About this exercise: Could you repeat the records below exactly, leaving the pictures out?

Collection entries
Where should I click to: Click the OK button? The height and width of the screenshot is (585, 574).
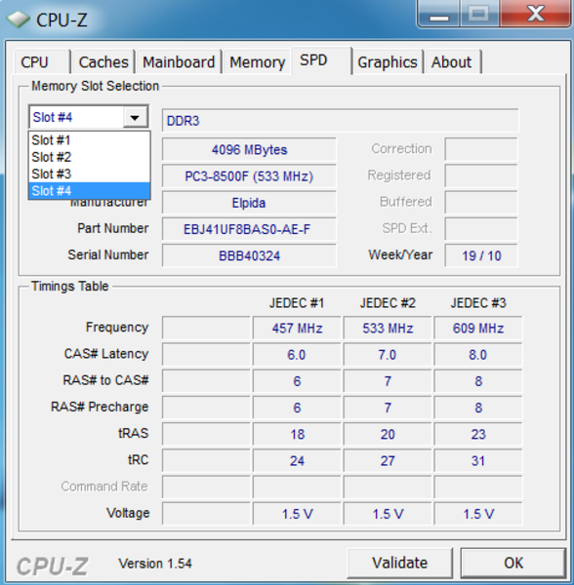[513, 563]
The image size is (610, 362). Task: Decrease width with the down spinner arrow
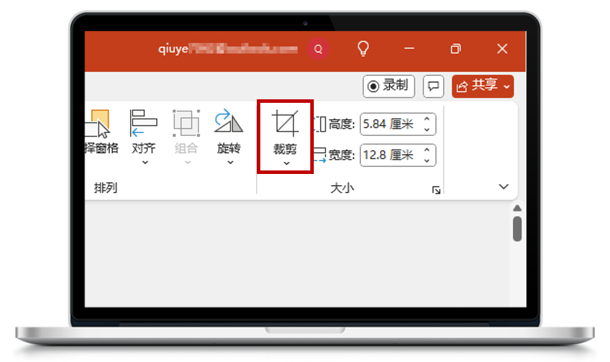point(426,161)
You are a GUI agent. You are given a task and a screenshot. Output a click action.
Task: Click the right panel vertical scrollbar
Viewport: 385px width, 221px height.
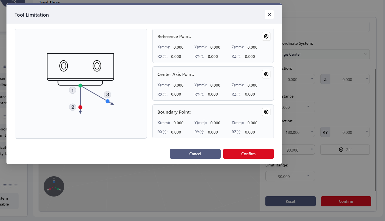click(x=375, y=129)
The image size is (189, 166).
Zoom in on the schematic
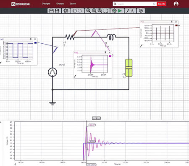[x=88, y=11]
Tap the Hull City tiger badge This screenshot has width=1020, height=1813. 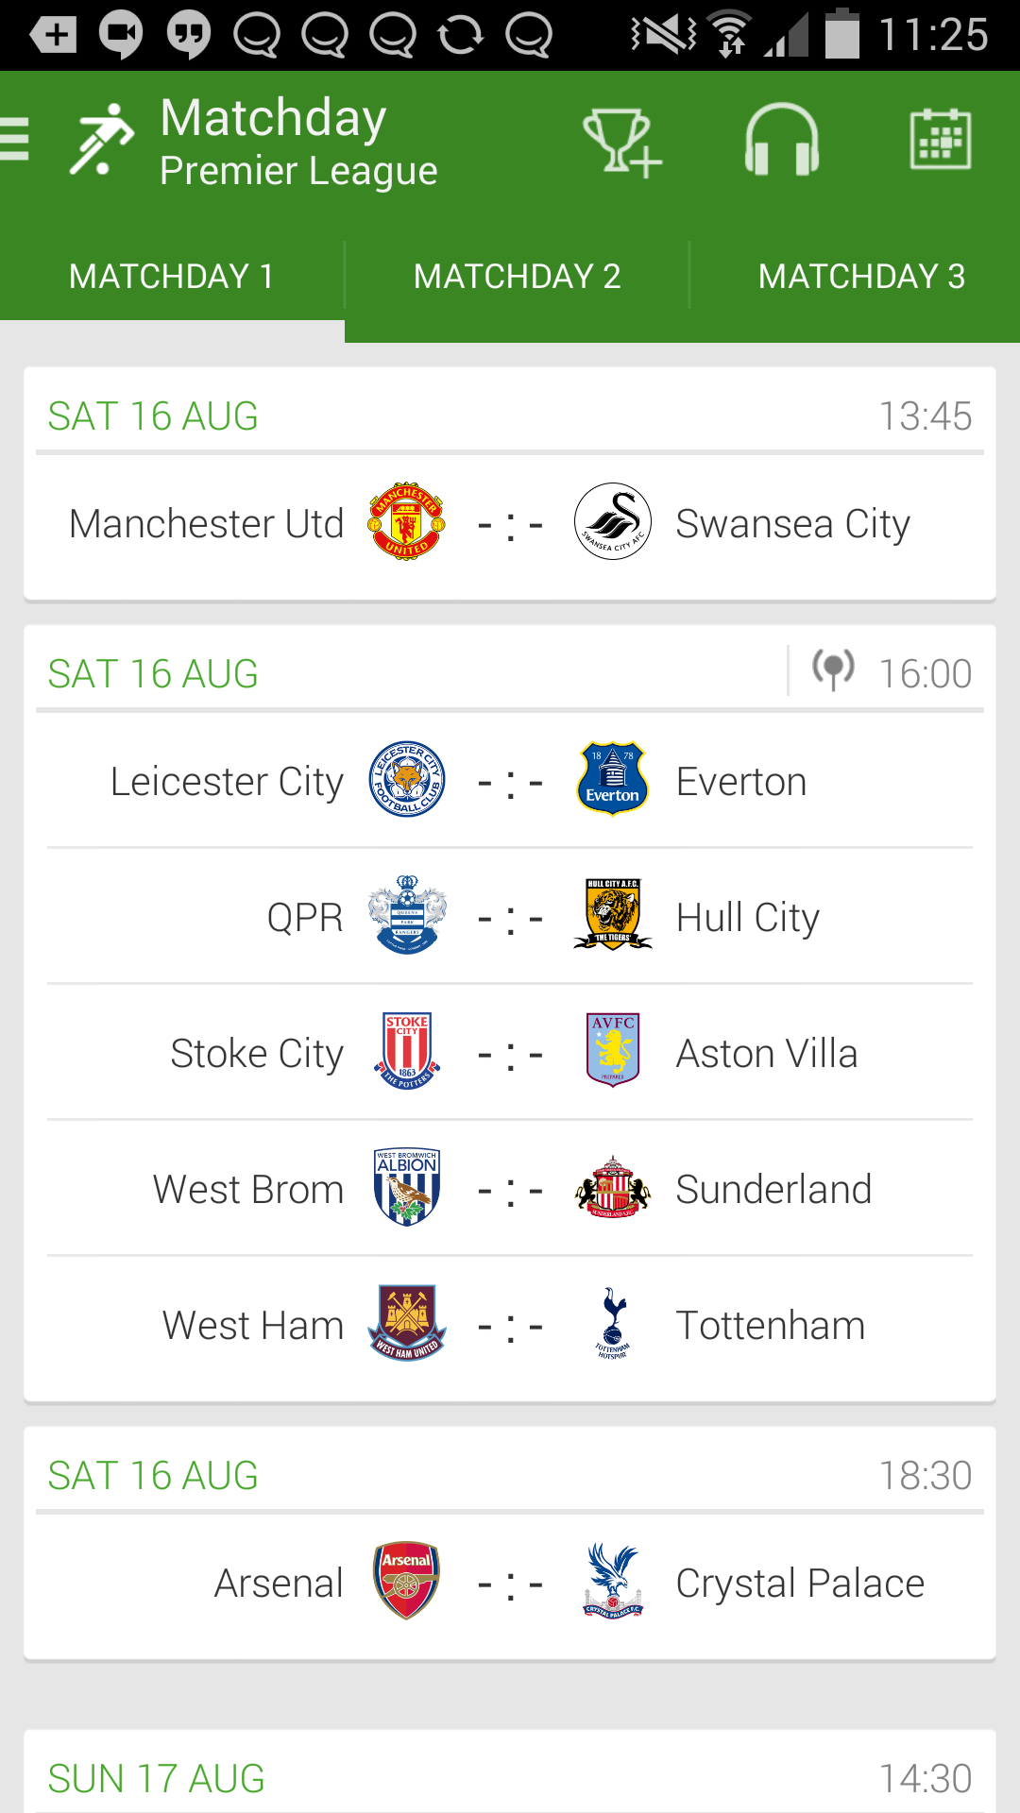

Reply:
Where should I click to: Click the OK button? The height and width of the screenshot is (585, 574).
[513, 563]
The image size is (610, 362). Task: Decrease width with the down spinner arrow
point(426,161)
You are a GUI agent. You are given a task and a screenshot. Output a click action.
Task: Click the right panel vertical scrollbar
Viewport: 385px width, 221px height.
click(x=375, y=129)
The image size is (189, 166).
Zoom in on the schematic
[x=88, y=11]
Tap the Hull City tiger badge This screenshot has width=1020, height=1813. 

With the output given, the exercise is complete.